Paman Hulusi jadi mengangkat mukanya dan memandang ke arah Fahri memandang. Ia ikut menikmati indahnya Sakura.

"Iya indah sekali."

"Tapi aku tak ingin cinta dan kasih sayangku kepada Aisha seperti bunga Sakura."

"Kenapa Hoca? Bunga Sakura itu indah sekali, setiap kali merekah membuat dunia sekitarnya berubah jadi indah juga. Ia seperti bunga yang diturunkan dari surga."

"Ah Paman hanya melihat zahir yang menipu. Paman tidak melihat hakekat yang lebih penting untuk dihayati."

"Apa itu Hoca."

"Bunga Sakura itu indah, ya sangat indah, tapi sayang umurnya sangat sebentar. Sangat singkat. Bahkan ia tidak merekah sepanjang musim semi. Mungkin hanya merekah di sepertiga musim semi. Indah sesaat tapi tak memberikan manfaat yang besar untuk manusia. Bahkan orang-orang yang sedih yang menghibur diri dengan memandangnya harus kecewa, ketika dukanya belum hilang bunga Sakura itu telah gugur lalu dan musnah dari pandangan. Indah yang cuma sesaat. Aku tak mau cinta yang seperti itu."

"Terus cinta Hoca seperti bunga apa? Bunga mawar?"

"Tidak. Saya tidak ingin cinta yang berduri."

"Lalu bunga apa? Dan filosofinya bagaimana?"

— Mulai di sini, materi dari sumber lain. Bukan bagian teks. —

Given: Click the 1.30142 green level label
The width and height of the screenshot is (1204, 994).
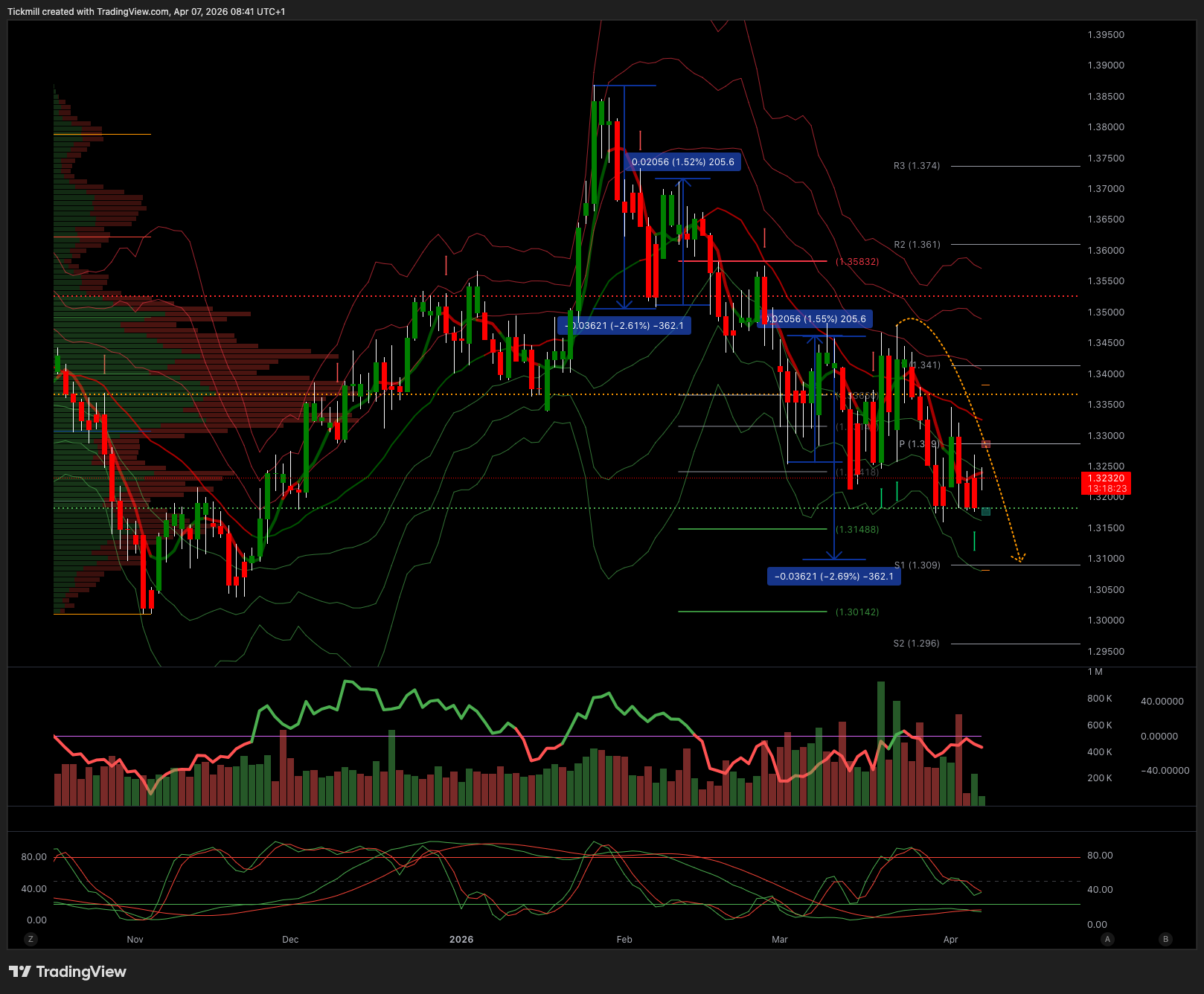Looking at the screenshot, I should point(856,612).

"Aku ingin cintaku kepada Aisha seperti bunga-bunga makrifat di hari para shalihin, di para nabi. Bunga-bunga makrifat yang tumbuh dari kalimat-kalimat thayyibah yang akarnya menghunjam ke bumi dan buahnya rimbun di langit. Bunga-bunga makrifat itu tidak pernah layu, selalu mekar sepanjang musim. Bunga-bunga makrifat itu begitu indah, keindahannya hanya bisa ditangkap oleh mata batin para pecinta sejati. Bunga-bunga makrifat itu menguapkan aroma keharuman yang menyegarkan ruh, menyegarkan pikiran, jiwa dan raga. Aku ingin cintaku kepada Aisha seperti itu Paman."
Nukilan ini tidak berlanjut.